Nowhere is this gospel of the freedom and deliverance from sin described as purely and plainly in that document called the Augsburg Confession. You can ever read it as if you are making an evangelism call on someone. For this freedom starts with God. It must start with God. For we cannot free ourselves. It must start with the full, Biblical revelation of the one, triune God, Father, Son and Holy Spirit.
Then it must describe, as Jesus does here today, the subject of sin. It was the task of the Son of God to come down from heaven, take on our human flesh and blood, and by His perfect life and atoning sacrifice pay the price of our sin for us. The result is the justification of the sinner through faith in Christ. This happens in every generation through the ministry of teaching the Gospel and administering the sacraments “as through instruments, the Holy Spirit is given, who works faith; where and when it pleases God, in them that hear the Gospel, to wit, that God, not for our own merits, but for Christ’s sake, justifies those who believe that they are received into grace for Christ’s sake.”

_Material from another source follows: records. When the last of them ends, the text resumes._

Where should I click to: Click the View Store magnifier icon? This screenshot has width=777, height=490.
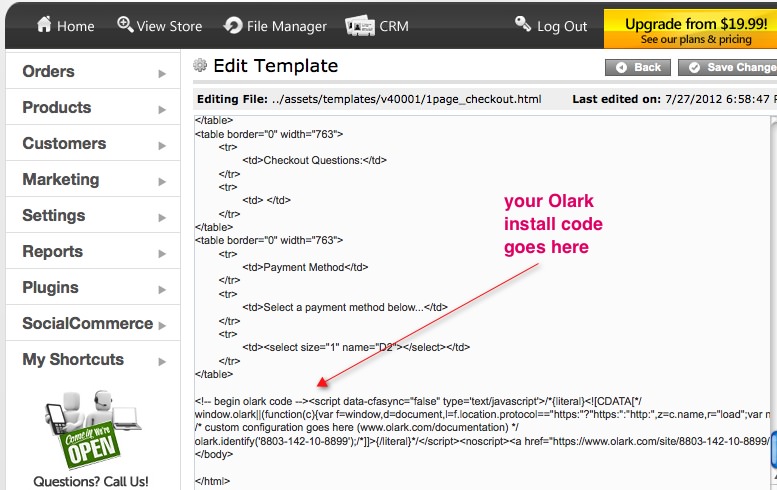pos(125,25)
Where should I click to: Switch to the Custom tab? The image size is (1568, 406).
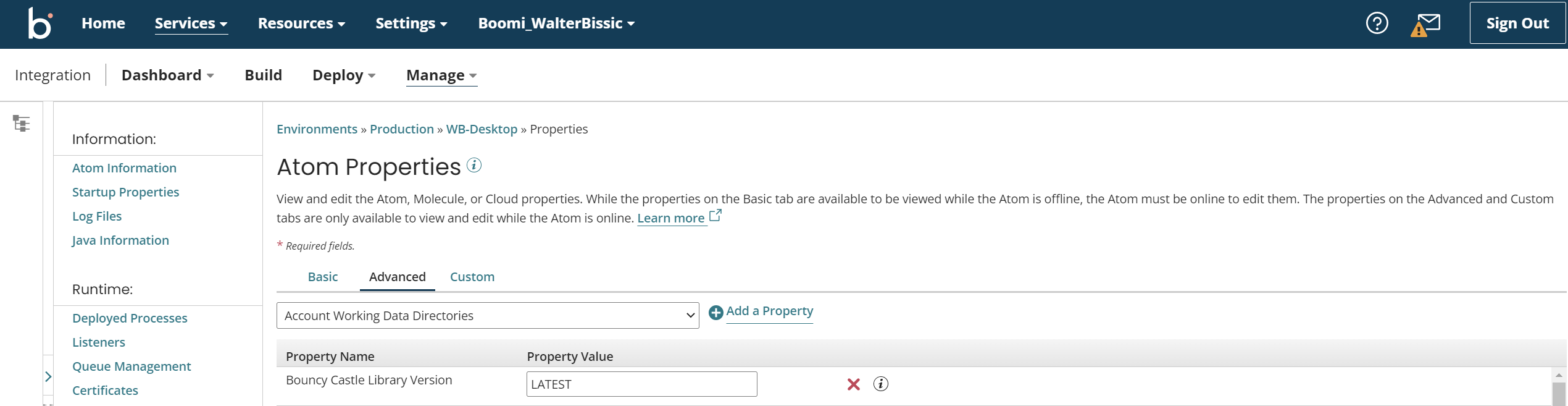[x=472, y=276]
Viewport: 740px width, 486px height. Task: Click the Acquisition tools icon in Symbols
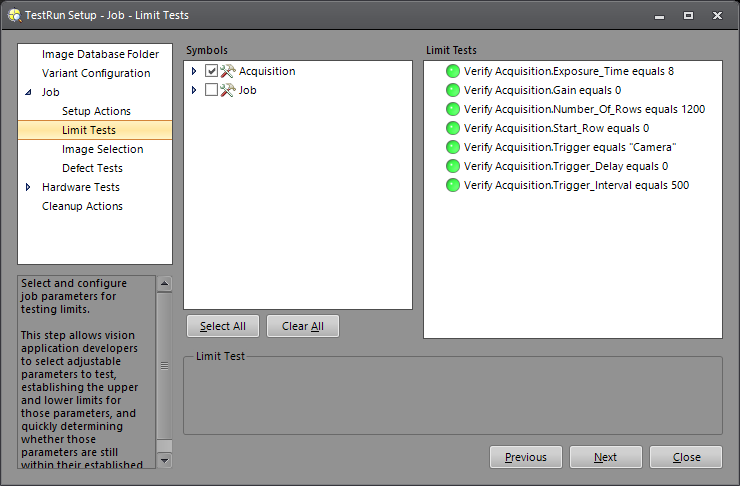[227, 71]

So no one can honestly say it is because we are offspring of Abraham or Luther that we can deny our enslavement to sin, that enslavement that can only be relieved and overcome by faith in the powerful salvation in Jesus. So it’s good that we celebrate and commemorate Reformation Day again, and again this year. For it is nothing but that fundamental reality of the first of Luther’s 95 Theses, namely, that “When our Lord and Master Jesus Christ said, ‘Repent,’ he willed the entire life of believers to be one of repentance.” This is True Freedom.